Intervention de Sandrine Mazetier

Séance en hémicycle du 15 juillet 2015 à 15h00
Réforme de l'asile — Présentation

Photo issue du site de l'Assemblée nationale ou de WikipediaSandrine Mazetier, rapporteure de la commission des lois constitutionnelles, de la législation et de l’administration générale de la République :

Madame la présidente, madame la secrétaire d’État, monsieur le président de la commission des lois, mes chers collègues, nous voilà saisis en lecture définitive du projet de loi relatif à la réforme du droit d’asile, à la suite de l’échec de la commission mixte paritaire qui s’est tenue le 10 juin dernier. Je ne reviendrai pas sur le contenu du texte, dont Mme la secrétaire d’État vient de rappeler les piliers.

En nouvelle lecture, les 30 juin et 7 juillet derniers, le Sénat a maintenu la position qu’il avait adoptée sur les principaux sujets de désaccord avec notre assemblée. Il a ainsi modifié à nouveau la composition du conseil d’administration de l’OFPRA, rétabli le délai de trois mois imparti à l’Office pour statuer en procédure normale, ramené à 90 jours le délai à l’issue duquel une demande d’asile est considérée comme tardive et rétabli la faculté pour l’Office de clôturer l’examen d’une demande d’asile lorsque le demandeur a abandonné son lieu d’hébergement.

Pour citer d’autres exemples, il a aussi réintroduit une disposition transférant le contentieux des décisions de refus d’entrée sur le territoire prises sur avis conforme de l’OFPRA à la Cour nationale du droit d’asile plutôt qu’au juge administratif de droit commun.
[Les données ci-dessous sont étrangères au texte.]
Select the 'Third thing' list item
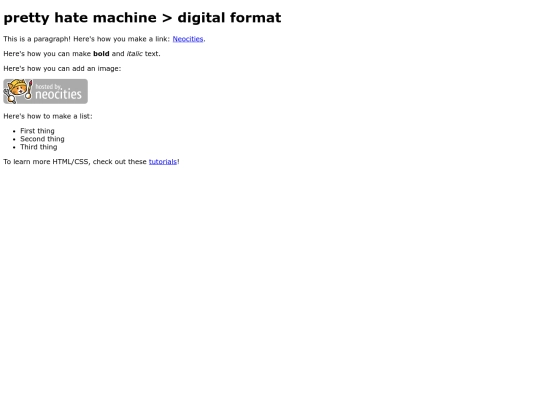 pyautogui.click(x=39, y=147)
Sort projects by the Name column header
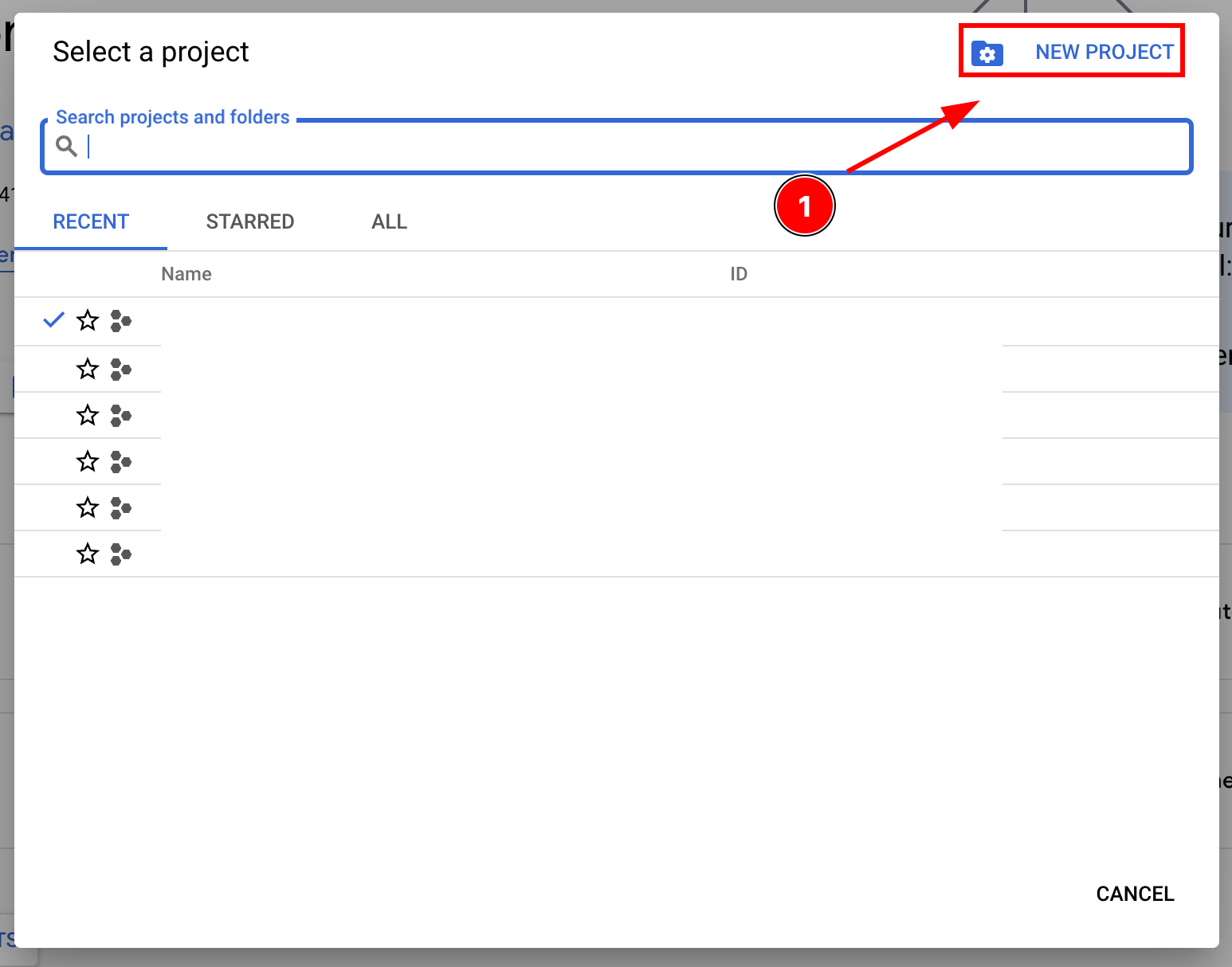 coord(186,273)
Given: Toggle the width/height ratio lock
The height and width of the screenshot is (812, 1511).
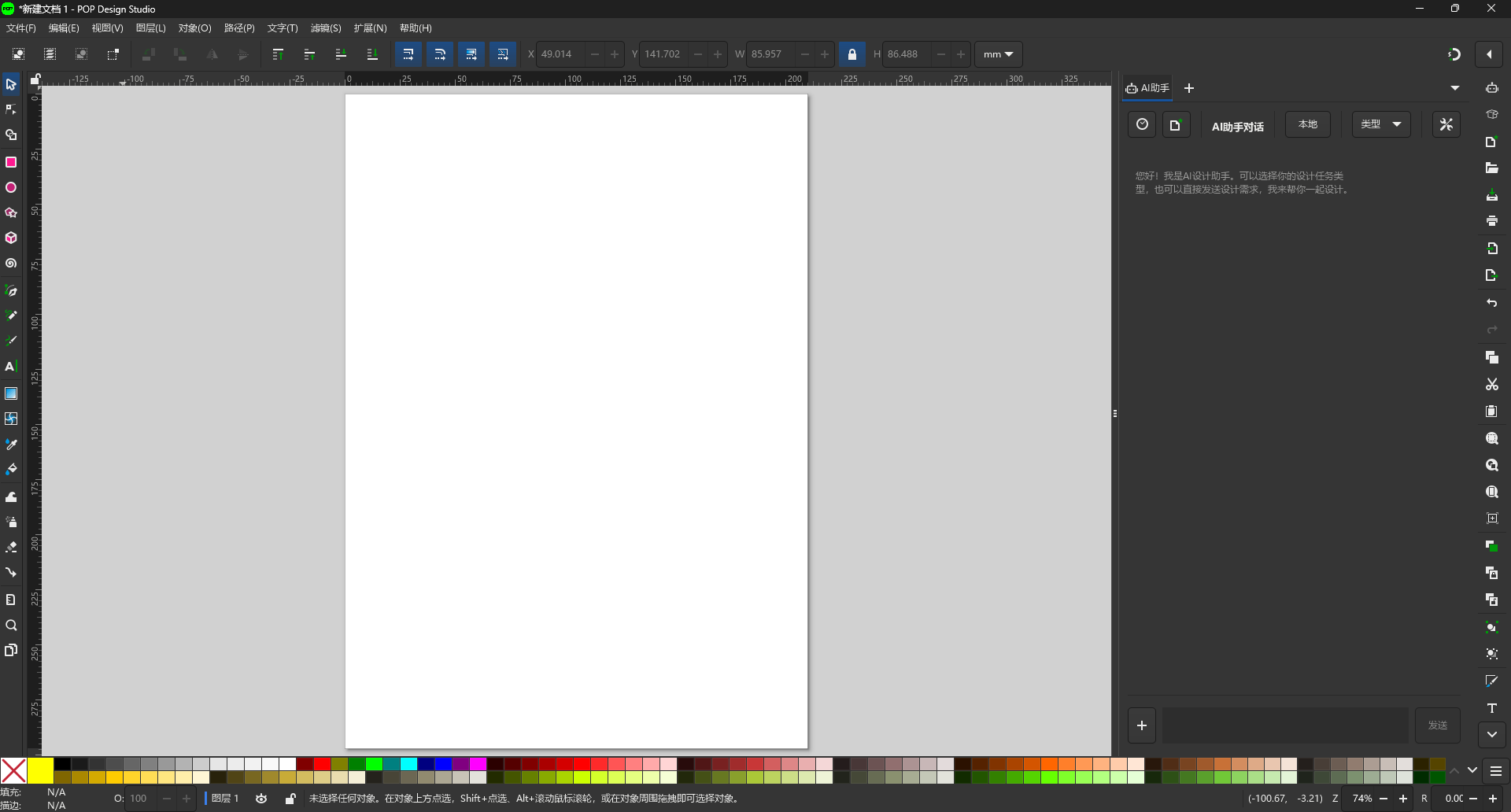Looking at the screenshot, I should [x=852, y=54].
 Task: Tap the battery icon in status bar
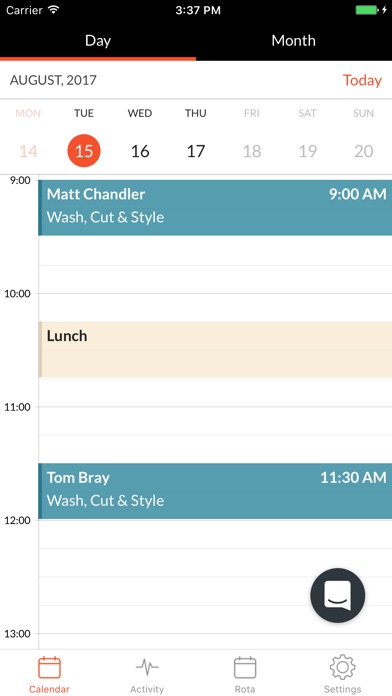tap(367, 10)
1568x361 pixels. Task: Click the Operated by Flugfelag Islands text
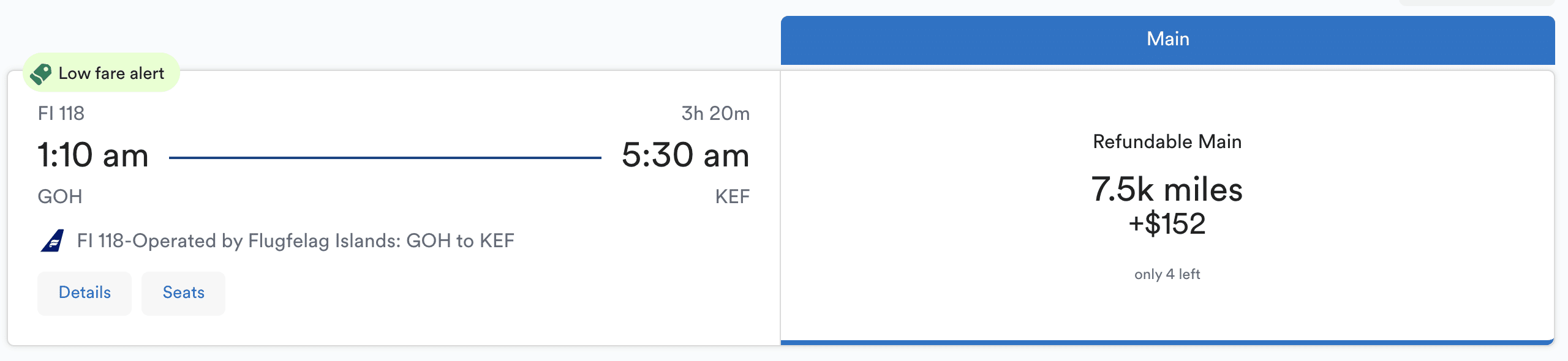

Nous nous y étions opposés en première et en nouvelle lectures, nous nous y sommes évidemment opposés en CMP et nous nous y opposons toujours.

Le Sénat, en outre, a supprimé la mention, qui nous était chère, selon laquelle l’attestation de demande d’asile vaut autorisation provisoire de séjour.

Il a également rétabli le caractère facultatif de l’accompagnement social et administratif des demandeurs d’asile – là encore, nous avions longuement débattu de cette question en commission et dans l’hémicycle, à l’Assemblée – et supprimé l’entretien individuel systématique pour évaluer la vulnérabilité du demandeur.

Par conséquent, sur un certain nombre de points, que je n’ai pas tous énumérés, l’Assemblée nationale ne partage décidément pas les vues du Sénat.

Dans ces conditions, il apparaît à l’évidence que les désaccords qui persistent entre nos deux Chambres ne peuvent être tranchés qu’en donnant le dernier mot à l’Assemblée, comme le permet la Constitution. Le Gouvernement a donc demandé à l’Assemblée nationale de statuer définitivement.

Comme vous l’avez vous-même fait à l’instant, madame la secrétaire d’État, je rappelle qu’à ce stade de la procédure, l’Assemblée, conformément au dernier alinéa de l’article 45 de la Constitution, ne peut que reprendre le dernier texte voté par elle, modifié le cas échéant par un ou plusieurs amendements adoptés par le Sénat, en commission ou en séance publique.

Je vous propose donc, en vue de la lecture définitive, de reprendre le texte voté par l’Assemblée nationale en nouvelle lecture, sous réserve de la reprise de plusieurs amendements – essentiellement rédactionnels – adoptés par le Sénat.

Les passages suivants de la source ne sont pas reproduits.